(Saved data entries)
┄┄┄┄┄┄

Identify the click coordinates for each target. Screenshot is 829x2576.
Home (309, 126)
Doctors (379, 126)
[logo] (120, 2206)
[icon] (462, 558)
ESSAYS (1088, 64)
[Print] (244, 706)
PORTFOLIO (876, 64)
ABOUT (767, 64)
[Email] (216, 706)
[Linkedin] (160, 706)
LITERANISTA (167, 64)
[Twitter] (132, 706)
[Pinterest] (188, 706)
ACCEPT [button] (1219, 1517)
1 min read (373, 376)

┄┄┄┄┄┄

■ Work instruction: An exact copy of every entry is what is needed here.

■ Response to this exercise:
Identify the click coordinates for each target. Screenshot is 829x2576.
Home (309, 126)
Doctors (379, 126)
[logo] (120, 2206)
[icon] (462, 558)
ESSAYS (1088, 64)
[Print] (244, 706)
PORTFOLIO (876, 64)
ABOUT (767, 64)
[Email] (216, 706)
[Linkedin] (160, 706)
LITERANISTA (167, 64)
[Twitter] (132, 706)
[Pinterest] (188, 706)
ACCEPT [button] (1219, 1517)
1 min read (373, 376)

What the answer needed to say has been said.